Swallowing Ice by Nana Nyarko Boateng (Ghana) is that "sweet center" buried deep at page 157 in this 267 paged collection. In Swallowing Ice a journalist, who writes under the pseudonym "Vivian Quack" for Ghana's Daily Times, lives out her routine existence mostly in her apartment. Everything seems fine until life happens. I love this story so much. I paused for a while before moving on. I'll keep an eye for out anything by Boateng. Much respect.
Efemia Chela (Ghana/Zambia) wrote Lusaka Punk, the titular story of this year's collection. It's about teenagers living life during the holiday. Without much to do they focus their energies on teenage proclivities and punk rock. It's not an exciting page-turner but looking back now I appreciate Chela's work.
The Writing in the Stars was written by Jonathan Dotse (Ghana). This story starts out with a character called "Guardian", there are people on horses, wearing cloaks, bearing swords, and there's a kingdom that needs to be protected... Right from the first page I started thinking: Oh gawdd... This is not really my thing... When will this end...
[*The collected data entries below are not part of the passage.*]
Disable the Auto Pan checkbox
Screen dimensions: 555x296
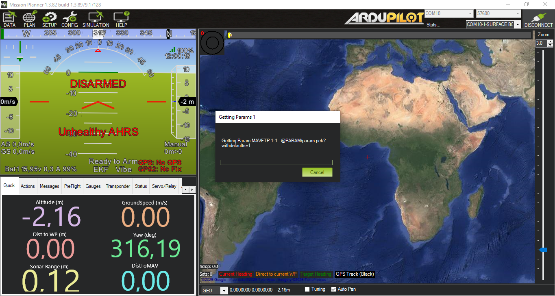click(x=334, y=289)
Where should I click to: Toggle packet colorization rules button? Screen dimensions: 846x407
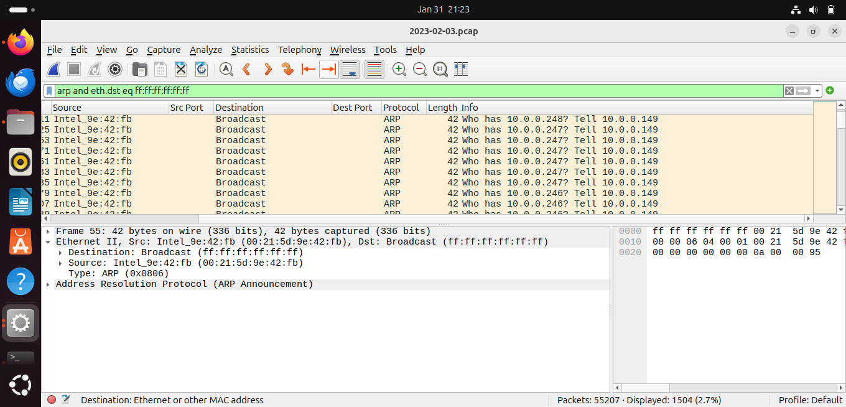click(374, 69)
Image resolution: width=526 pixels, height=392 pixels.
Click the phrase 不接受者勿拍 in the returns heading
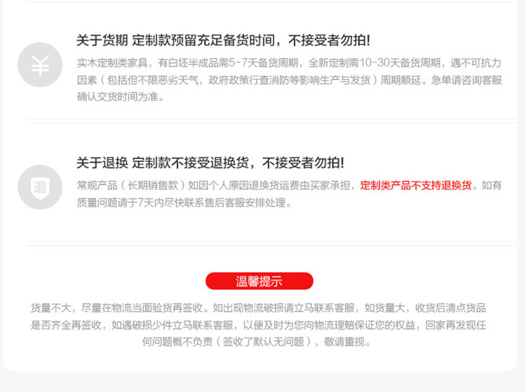click(x=303, y=163)
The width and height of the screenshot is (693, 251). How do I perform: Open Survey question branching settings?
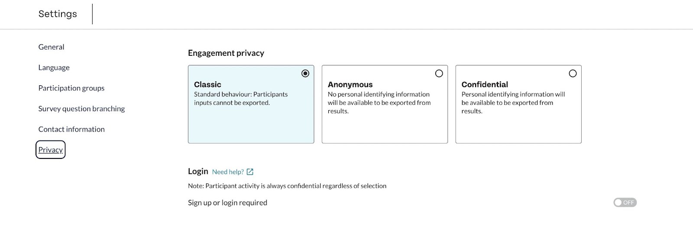(x=81, y=109)
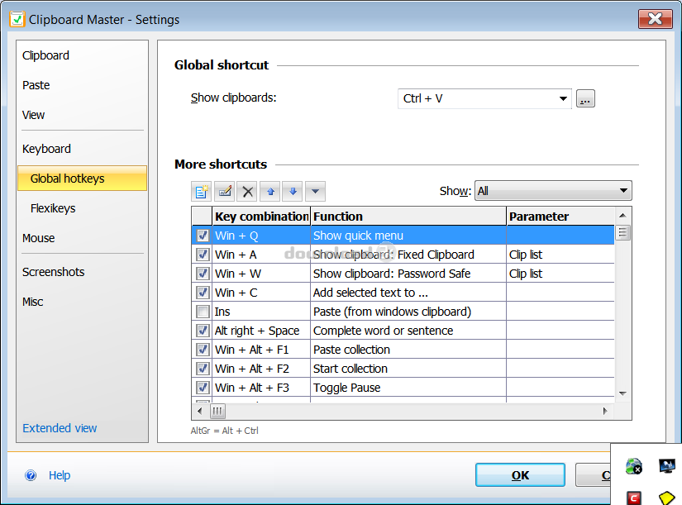Click the blue Help question mark icon
The height and width of the screenshot is (505, 682).
31,475
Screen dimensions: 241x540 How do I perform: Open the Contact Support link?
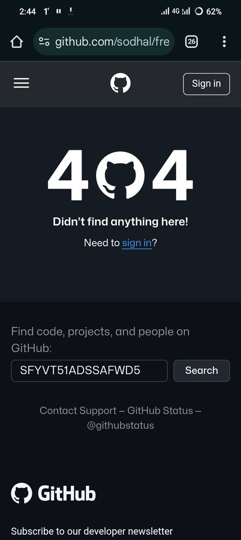78,410
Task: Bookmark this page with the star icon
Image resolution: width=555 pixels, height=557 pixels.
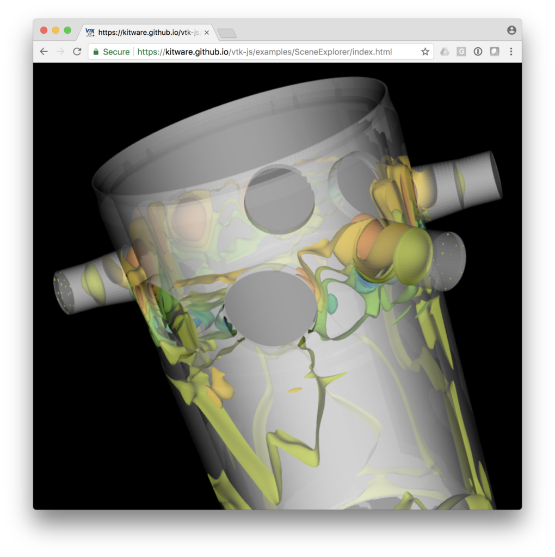Action: [425, 52]
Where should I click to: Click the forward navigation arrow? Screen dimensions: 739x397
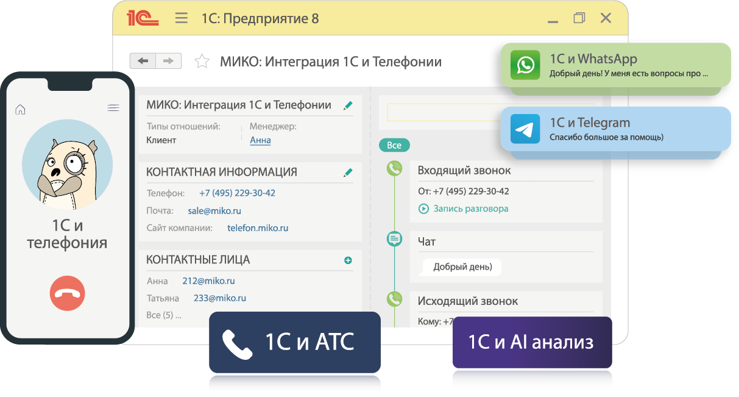coord(169,61)
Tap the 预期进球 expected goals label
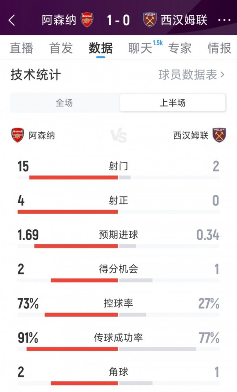Image resolution: width=237 pixels, height=392 pixels. tap(119, 235)
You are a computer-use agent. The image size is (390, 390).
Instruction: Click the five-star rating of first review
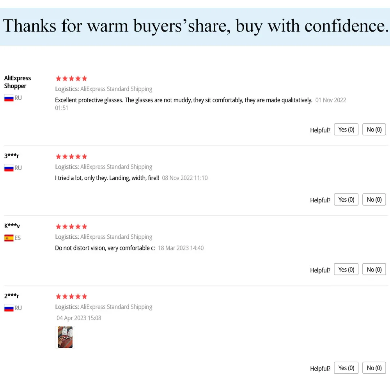pyautogui.click(x=71, y=79)
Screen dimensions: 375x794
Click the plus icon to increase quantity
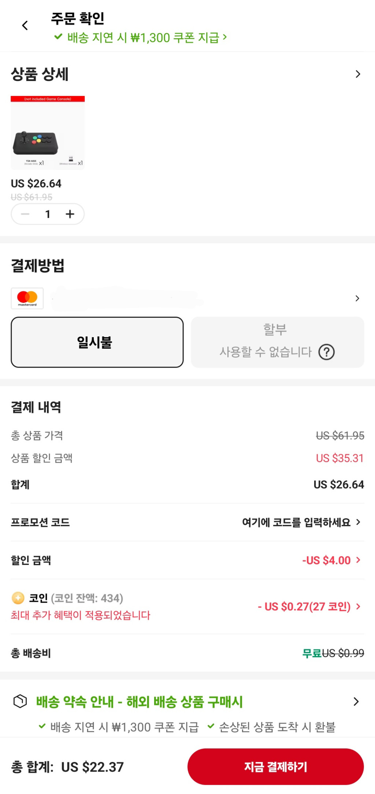pos(70,214)

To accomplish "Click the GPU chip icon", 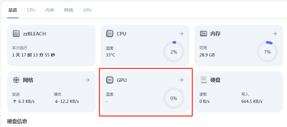I will point(110,80).
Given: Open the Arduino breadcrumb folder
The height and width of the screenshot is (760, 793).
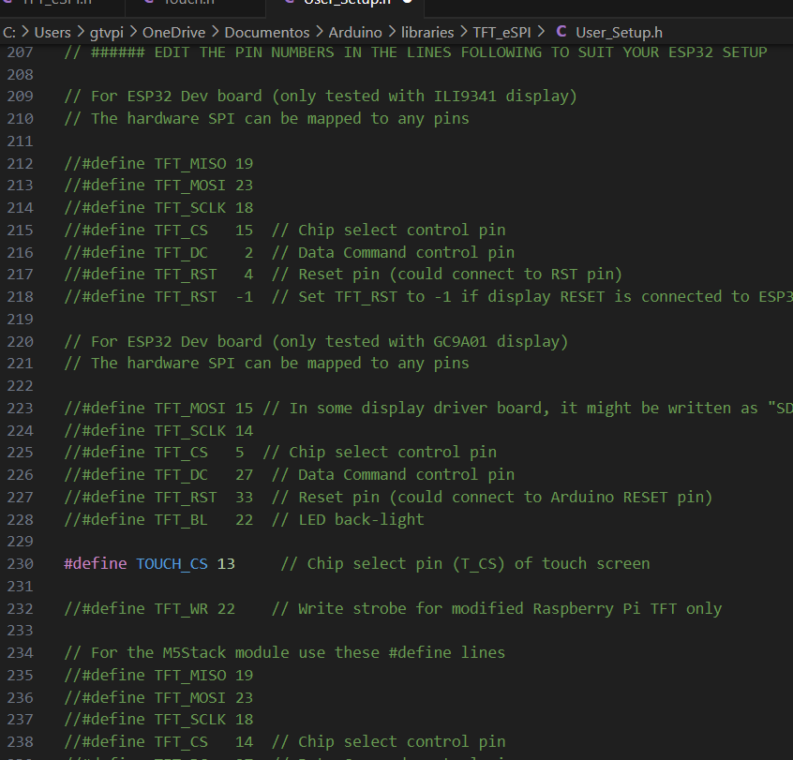Looking at the screenshot, I should click(354, 32).
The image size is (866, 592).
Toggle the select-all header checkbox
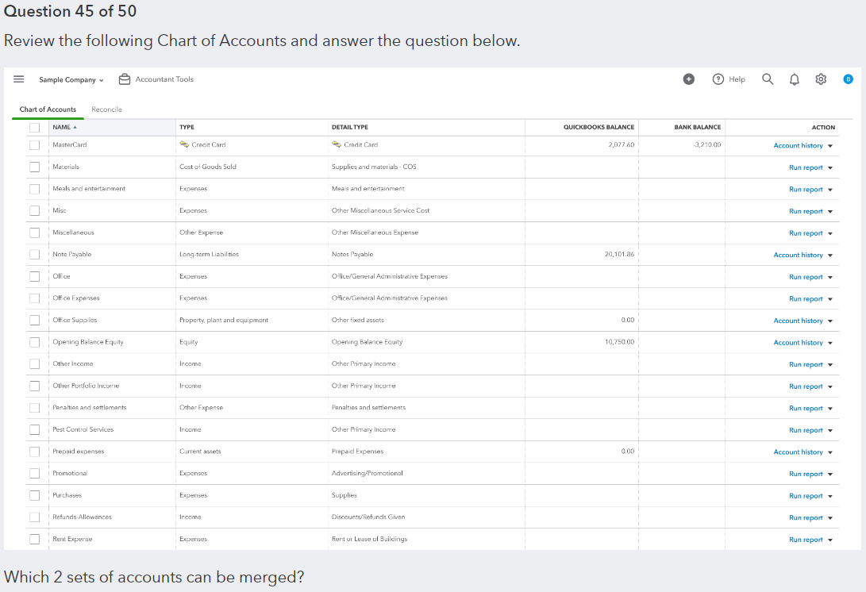click(35, 127)
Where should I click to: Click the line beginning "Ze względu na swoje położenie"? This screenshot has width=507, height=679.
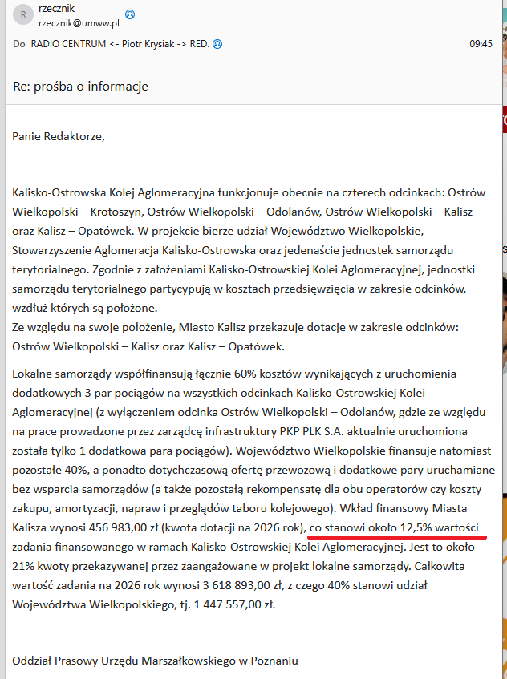click(235, 327)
The guardian part of the story represented the past and after that introduction we're taken forward in time to the year 2036, the present. Sarah's working on her second Ph.D. and she has discovered a book buried deep in a shrine. The book is encrypted and she works hard to decode it because she believes it holds some secret from an ancient past. This is a creative story but I appreciated it after I was done reading it.
Burial was written by Nigeria's Akwaeke Emezi. In Burial, a young girl deals with the life-changing death of her beloved father. His burial brings in relatives from all corners and this coming together leads to her discovery of some troubling secrets. I love it a lot. Emezi writes really beautifully. I can't wait to read the novel she's currently working on.
In The Song of a Goat by Pede Hollist (Sierra Leone), a young girl arrives home to tell her mom she has been suspended from school for two weeks. She's surprised when her mom sits her down for a talk instead of punishing her immediately. The talk is a trip down memory lane, a trip her very disappointed mother deems necessary and possibly more effective than thrashing Stella.
Princess Sailendra of Malindi by Kiprop Kimutai of Kenya. A crazy girl believes she's a princess. She and her brother seem to be wanderers and they do drugs. It's a bit confusing and it ends as badly as you'd expect. I don't like this story. It's so murky as though it needs to be read twice but much more slowly the second time.
In Blood Match by Jonathan Mbuna, Hilda needs a kidney transplant to save her life. Her husband and a few relatives offer to help but their blood type and hers aren't compatible. Salvation comes from an unexpected source and leads to an unforeseen revelation.
Colored Rendition by Aisha Nelson (Ghana) closes out this collection but not at all in the amazing, mind-blowing way a Caine Prize anthology should end.
A small school welcomes Marcia and Cliff, two teenage lovers who've come down to Africa for philanthropic purposes. The school doesn't seem to be any of the things they expect it to be. I don't really know what the focus of Colored Rendition was. I didn't like it at all. It's another murky one.
Most Memorable Stories of the Collection
1) Swallowing Ice by Nana Nyarko Boateng (Ghana)
2) Burial by Akwaeke Emezi (Nigeria)
3) Flying by Elnathan John (Nigeria)
4) The Folded Leaf by Segun Afolabi (Nigeria)
The Caine Prize for African Writing 2015 anthology is a very eclectic collection. I believe the opening and closing stories are important considerations for any anthology and I do not like the story chosen to close out this collection.
It wasn't at all strong and memorable. I'm glad I chose the Caine Prize anthology and I'm excited that I'll be reviewing it every year. I can't wait to see what literary treasures 2016 brings. Have an amazing and fulfilling New Year everyone!